Input rows
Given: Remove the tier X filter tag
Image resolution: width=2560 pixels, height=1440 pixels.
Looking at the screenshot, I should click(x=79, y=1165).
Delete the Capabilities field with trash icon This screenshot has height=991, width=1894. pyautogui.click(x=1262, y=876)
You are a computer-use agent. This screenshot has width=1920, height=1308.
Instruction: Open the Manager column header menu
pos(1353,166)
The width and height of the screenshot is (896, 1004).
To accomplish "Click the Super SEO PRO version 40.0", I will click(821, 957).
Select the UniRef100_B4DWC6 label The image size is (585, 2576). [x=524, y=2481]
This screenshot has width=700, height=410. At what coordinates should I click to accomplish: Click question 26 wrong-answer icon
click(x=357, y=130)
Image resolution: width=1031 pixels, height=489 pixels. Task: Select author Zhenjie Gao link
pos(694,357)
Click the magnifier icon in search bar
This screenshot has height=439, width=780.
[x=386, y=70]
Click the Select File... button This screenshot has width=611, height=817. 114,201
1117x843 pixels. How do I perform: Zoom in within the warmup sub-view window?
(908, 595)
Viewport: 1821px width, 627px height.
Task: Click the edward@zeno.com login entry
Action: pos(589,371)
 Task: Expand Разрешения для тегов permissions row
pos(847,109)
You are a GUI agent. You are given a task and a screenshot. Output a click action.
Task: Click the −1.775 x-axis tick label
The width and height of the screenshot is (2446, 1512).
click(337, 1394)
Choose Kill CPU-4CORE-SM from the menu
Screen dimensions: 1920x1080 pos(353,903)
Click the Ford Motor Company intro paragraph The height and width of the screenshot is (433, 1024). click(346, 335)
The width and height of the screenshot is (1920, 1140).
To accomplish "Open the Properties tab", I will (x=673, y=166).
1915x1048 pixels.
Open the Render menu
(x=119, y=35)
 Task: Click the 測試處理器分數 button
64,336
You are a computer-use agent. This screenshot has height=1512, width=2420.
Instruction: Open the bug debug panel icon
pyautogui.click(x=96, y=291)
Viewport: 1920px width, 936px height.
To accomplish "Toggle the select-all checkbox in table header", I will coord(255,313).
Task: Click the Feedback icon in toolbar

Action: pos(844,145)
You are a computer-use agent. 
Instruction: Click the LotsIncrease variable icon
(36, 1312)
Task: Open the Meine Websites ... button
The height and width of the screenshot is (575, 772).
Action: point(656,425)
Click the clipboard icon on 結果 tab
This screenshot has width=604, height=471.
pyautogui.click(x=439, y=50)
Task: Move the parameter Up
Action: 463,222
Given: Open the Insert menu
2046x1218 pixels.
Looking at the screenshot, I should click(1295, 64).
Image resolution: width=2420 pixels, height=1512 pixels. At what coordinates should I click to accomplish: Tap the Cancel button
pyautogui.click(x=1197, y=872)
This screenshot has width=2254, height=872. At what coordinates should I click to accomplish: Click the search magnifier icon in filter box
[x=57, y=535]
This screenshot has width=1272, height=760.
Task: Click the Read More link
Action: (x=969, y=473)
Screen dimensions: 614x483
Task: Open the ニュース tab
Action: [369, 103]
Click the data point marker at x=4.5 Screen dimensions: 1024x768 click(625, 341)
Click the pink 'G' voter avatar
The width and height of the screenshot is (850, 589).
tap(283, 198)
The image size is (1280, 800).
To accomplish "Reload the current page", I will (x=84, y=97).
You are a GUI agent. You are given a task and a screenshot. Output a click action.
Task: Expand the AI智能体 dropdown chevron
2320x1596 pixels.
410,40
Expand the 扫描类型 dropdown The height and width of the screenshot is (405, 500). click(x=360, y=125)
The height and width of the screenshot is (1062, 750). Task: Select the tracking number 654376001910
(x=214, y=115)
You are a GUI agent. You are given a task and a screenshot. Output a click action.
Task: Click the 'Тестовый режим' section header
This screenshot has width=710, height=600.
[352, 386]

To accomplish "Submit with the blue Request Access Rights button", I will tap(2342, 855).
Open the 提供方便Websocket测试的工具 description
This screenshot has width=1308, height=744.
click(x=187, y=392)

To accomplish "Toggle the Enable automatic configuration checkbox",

What the task requires
Please recast the records above as a Markdown table with the columns Row and Line, giving each line its own numbered row and leaving out blank lines.

Solution for this problem
| Row | Line |
|---|---|
| 1 | Given: Remove the tier X filter tag |
| 2 | Image resolution: width=2560 pixels, height=1440 pixels. |
| 3 | Looking at the screenshot, I should click(x=79, y=1165). |
| 4 | Delete the Capabilities field with trash icon This screenshot has height=991, width=1894. pyautogui.click(x=1262, y=876) |
| 5 | You are a computer-use agent. This screenshot has width=1920, height=1308. |
| 6 | Instruction: Open the Manager column header menu |
| 7 | pos(1353,166) |
| 8 | The width and height of the screenshot is (896, 1004). |
| 9 | To accomplish "Click the Super SEO PRO version 40.0", I will click(821, 957). |
| 10 | Select the UniRef100_B4DWC6 label The image size is (585, 2576). [x=524, y=2481] |
| 11 | This screenshot has width=700, height=410. At what coordinates should I click to accomplish: Click question 26 wrong-answer icon |
| 12 | click(x=357, y=130) |
| 13 | Image resolution: width=1031 pixels, height=489 pixels. Task: Select author Zhenjie Gao link |
| 14 | pos(694,357) |
| 15 | Click the magnifier icon in search bar |
| 16 | This screenshot has height=439, width=780. |
| 17 | [x=386, y=70] |
| 18 | Click the Select File... button This screenshot has width=611, height=817. 114,201 |
| 19 | 1117x843 pixels. How do I perform: Zoom in within the warmup sub-view window? |
| 20 | (908, 595) |
| 21 | Viewport: 1821px width, 627px height. |
| 22 | Task: Click the edward@zeno.com login entry |
| 23 | Action: pos(589,371) |
| 24 |  Task: Expand Разрешения для тегов permissions row |
| 25 | pos(847,109) |
| 26 | You are a GUI agent. You are given a task and a screenshot. Output a click action. |
| 27 | Task: Click the −1.775 x-axis tick label |
| 28 | The width and height of the screenshot is (2446, 1512). |
| 29 | click(337, 1394) |
| 30 | Choose Kill CPU-4CORE-SM from the menu |
| 31 | Screen dimensions: 1920x1080 pos(353,903) |
| 32 | Click the Ford Motor Company intro paragraph The height and width of the screenshot is (433, 1024). click(346, 335) |
| 33 | The width and height of the screenshot is (1920, 1140). |
| 34 | To accomplish "Open the Properties tab", I will (x=673, y=166). |
| 35 | 1915x1048 pixels. |
| 36 | Open the Render menu |
| 37 | (x=119, y=35) |
| 38 |  Task: Click the 測試處理器分數 button |
| 39 | 64,336 |
| 40 | You are a computer-use agent. This screenshot has height=1512, width=2420. |
| 41 | Instruction: Open the bug debug panel icon |
| 42 | pyautogui.click(x=96, y=291) |
| 43 | Viewport: 1920px width, 936px height. |
| 44 | To accomplish "Toggle the select-all checkbox in table header", I will coord(255,313). |
| 45 | Task: Click the Feedback icon in toolbar |
| 46 | Action: pos(844,145) |
| 47 | You are a computer-use agent.  |
| 48 | Instruction: Click the LotsIncrease variable icon |
| 49 | (36, 1312) |
| 50 | Task: Open the Meine Websites ... button |
| 51 | The height and width of the screenshot is (575, 772). |
| 52 | Action: point(656,425) |
| 53 | Click the clipboard icon on 結果 tab |
| 54 | This screenshot has width=604, height=471. |
| 55 | pyautogui.click(x=439, y=50) |
| 56 | Task: Move the parameter Up |
| 57 | Action: 463,222 |
| 58 | Given: Open the Insert menu |
| 59 | 2046x1218 pixels. |
| 60 | Looking at the screenshot, I should click(1295, 64). |
| 61 | Image resolution: width=2420 pixels, height=1512 pixels. At what coordinates should I click to accomplish: Tap the Cancel button |
| 62 | pyautogui.click(x=1197, y=872) |
| 63 | This screenshot has width=2254, height=872. At what coordinates should I click to accomplish: Click the search magnifier icon in filter box |
| 64 | [x=57, y=535] |
| 65 | This screenshot has width=1272, height=760. |
| 66 | Task: Click the Read More link |
| 67 | Action: (x=969, y=473) |
| 68 | Screen dimensions: 614x483 |
| 69 | Task: Open the ニュース tab |
| 70 | Action: [369, 103] |
| 71 | Click the data point marker at x=4.5 Screen dimensions: 1024x768 click(625, 341) |
| 72 | Click the pink 'G' voter avatar |
| 73 | The width and height of the screenshot is (850, 589). |
| 74 | tap(283, 198) |
| 75 | The image size is (1280, 800). |
| 76 | To accomplish "Reload the current page", I will (x=84, y=97). |
| 77 | You are a GUI agent. You are given a task and a screenshot. Output a click action. |
| 78 | Task: Expand the AI智能体 dropdown chevron |
| 79 | 2320x1596 pixels. |
| 80 | 410,40 |
| 81 | Expand the 扫描类型 dropdown The height and width of the screenshot is (405, 500). click(x=360, y=125) |
| 82 | The height and width of the screenshot is (1062, 750). Task: Select the tracking number 654376001910 |
| 83 | (x=214, y=115) |
| 84 | You are a GUI agent. You are given a task and a screenshot. Output a click action. |
| 85 | Task: Click the 'Тестовый режим' section header |
| 86 | This screenshot has width=710, height=600. |
| 87 | [352, 386] |
| 88 | To accomplish "Submit with the blue Request Access Rights button", I will tap(2342, 855). |
| 89 | Open the 提供方便Websocket测试的工具 description |
| 90 | This screenshot has width=1308, height=744. |
| 91 | click(x=187, y=392) |
| 92 | To accomplish "Toggle the Enable automatic configuration checkbox", |